Gepubliceerd op 17-01-2021

Cabaret

betekenis & definitie

[<Arab. chamarat, wijnhuis, <Fr., kroeg], o. (-s), theaterkleinkunst waarbij liedjes, sketches, conférences en parodieën elkaar afwisselen.

© Nederland. Ook in de jaren zeventig trokken Wim Kan en Toon Hermans volle zalen. Kan had m.n. met zijn oudejaarsconferences (1973 en 1979), die hij ook voor de televisie bracht, zeer veel succes. Het overlijden van Wim Sonneveld (1974), die o.a. in 1973 in de film Op de Hollandse toer speelde, betekende een gevoelig verlies voor de cabaretwereld. Tegen het einde van de jaren zestig waren verscheidene cabaretiers begonnen met soloprogramma’s. Fons Jansen deed dit trouwens al in 1962 met De lachende kerk.

Zijn programma Kwartetten (1971) had vier jaar lang succes en werd gevolgd door Fons Jansen 5 (1975) en Zullen we handhaven? (1980). Ook Seth Gaaikema (Tien miljoen geboden, 1971, Elf verdwazingen, 1973 en Seth nu, 1980), Paul van Vliet (The truth behind the dikes, 1973, Opus 10, 1974 en Vandaag of morgen, 1978—80), Rients Gratama (Regen op het bloemkoolcorso, 1974 en Alle hulde, 1980-81) en Herman van Veen (Dit kan er gebeuren, 1971, En nooit weerom, 1975 en Onder water, 1980—81) brachten succesvolle soloprogramma’s. Henk Elsinks programma Vrij entree werd enige jaren door de radio uitgezonden, evenals de archaïserende liedjes van Drs. P (pseud. van Heinz Polzer). Laatstgenoemde werd ook in België bekend. Guus Vleugel en Michel van der Plas schreven teksten voor het duo Gerard Cox en Frans Halsema (Wat je zegt dat ben je zelf, 1973).

Tegen het eind van de jaren zeventig zocht Cox elders in het theatervak emplooi en bracht Halsema het soloprogramma Je moet er geweest zijn (1979). Jasperina de Jong bracht programma’s op internationaal niveau (Jasperina’s grote egotrip, 1972, Jasperina solo, 1974). Een deel van haar succes dankte zij aan de teksten van Guus Vleugel. Voor haar show Josefien en Jaspenen (1976) werden de teksten geschreven door Lennaert Nijgh, Eric Herfst en Ivo de Wijs; voor Jasperina thuis best (1979) kwam het materiaal van m.n. Lennaert Nijgh.

Gegevens
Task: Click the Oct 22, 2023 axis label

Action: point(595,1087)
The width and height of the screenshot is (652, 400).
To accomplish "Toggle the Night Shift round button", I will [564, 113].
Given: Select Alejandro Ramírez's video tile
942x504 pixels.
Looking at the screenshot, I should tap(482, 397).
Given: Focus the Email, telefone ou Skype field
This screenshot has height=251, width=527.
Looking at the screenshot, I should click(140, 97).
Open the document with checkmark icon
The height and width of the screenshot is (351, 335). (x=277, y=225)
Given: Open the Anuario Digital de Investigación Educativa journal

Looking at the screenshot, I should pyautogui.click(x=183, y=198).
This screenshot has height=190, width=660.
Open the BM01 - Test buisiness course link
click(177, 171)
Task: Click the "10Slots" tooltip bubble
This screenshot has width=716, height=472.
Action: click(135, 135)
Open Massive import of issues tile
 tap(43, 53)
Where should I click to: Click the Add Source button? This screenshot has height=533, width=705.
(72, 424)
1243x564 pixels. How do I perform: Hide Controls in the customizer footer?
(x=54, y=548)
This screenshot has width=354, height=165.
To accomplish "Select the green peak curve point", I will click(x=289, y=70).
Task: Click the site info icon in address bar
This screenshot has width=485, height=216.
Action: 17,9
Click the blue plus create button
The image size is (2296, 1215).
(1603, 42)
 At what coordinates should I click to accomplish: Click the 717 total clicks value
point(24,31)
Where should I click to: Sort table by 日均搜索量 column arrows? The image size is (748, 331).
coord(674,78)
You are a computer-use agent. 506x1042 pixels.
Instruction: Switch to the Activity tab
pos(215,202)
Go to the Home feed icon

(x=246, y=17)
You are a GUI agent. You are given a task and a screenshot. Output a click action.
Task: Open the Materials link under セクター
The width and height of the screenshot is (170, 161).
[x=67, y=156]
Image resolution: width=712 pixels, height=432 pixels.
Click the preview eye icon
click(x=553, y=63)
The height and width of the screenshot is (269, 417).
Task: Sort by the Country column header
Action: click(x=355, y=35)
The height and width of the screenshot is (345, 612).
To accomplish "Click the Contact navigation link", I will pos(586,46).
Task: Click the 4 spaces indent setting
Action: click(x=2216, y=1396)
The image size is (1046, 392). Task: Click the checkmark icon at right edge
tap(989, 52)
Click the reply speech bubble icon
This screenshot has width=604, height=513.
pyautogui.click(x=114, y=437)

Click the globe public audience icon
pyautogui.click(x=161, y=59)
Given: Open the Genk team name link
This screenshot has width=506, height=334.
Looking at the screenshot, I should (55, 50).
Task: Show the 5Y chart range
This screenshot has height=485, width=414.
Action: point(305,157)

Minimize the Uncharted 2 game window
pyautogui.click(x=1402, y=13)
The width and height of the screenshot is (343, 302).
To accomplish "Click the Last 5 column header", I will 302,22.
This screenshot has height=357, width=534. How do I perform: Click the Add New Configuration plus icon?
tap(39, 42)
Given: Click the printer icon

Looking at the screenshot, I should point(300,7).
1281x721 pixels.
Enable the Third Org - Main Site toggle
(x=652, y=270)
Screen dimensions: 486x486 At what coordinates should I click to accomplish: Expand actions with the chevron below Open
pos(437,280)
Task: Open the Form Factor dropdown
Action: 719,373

Opdrachten
• a. Met welk soloprogramma begon Fons Jansen volgens de tekst over cabaret al in 1962?
• b. Pak de tekst over cabaret weer op na de laatste zin en schrijf hem verder.

Antwoorden
• a. De lachende kerk

• b.
Men zou kunnen zeggen dat het cabaret m.n. in de jaren zestig en althans in het begin van de jaren zeventig een bloeiperiode doormaakte. Sommigen waren echter van mening dat de verschuivingen in het maatschappelijk bestel onvoldoende tot uitdrukking kwamen in het traditionele cabaret, dat in de eerste plaats bedoeld is om het publiek te amuseren. Marijke en Sieto Hoving (Burgers op de bres, 1970, Jij en ik en 700 jaar stad, 1975, Oh, 1976, Viva Europa, 1979 en Zolang de voorraad strekt, 1980) en Jaap van de Merwe (Barrikade, 1973) hadden in de jaren zestig al politiek getint cabaret gebracht. Sommige cabaretiers, onder wie Frits Lambrechts (Moeder geef me nog eens raad, 1977) gingen min of meer op deze weg voort. Anderen legden de nadruk op absurde humor en staken de draak met onaantastbare opvattingen over fatsoen, goede smaak e.d. Vertegenwoordigers van deze richting zijn o.a.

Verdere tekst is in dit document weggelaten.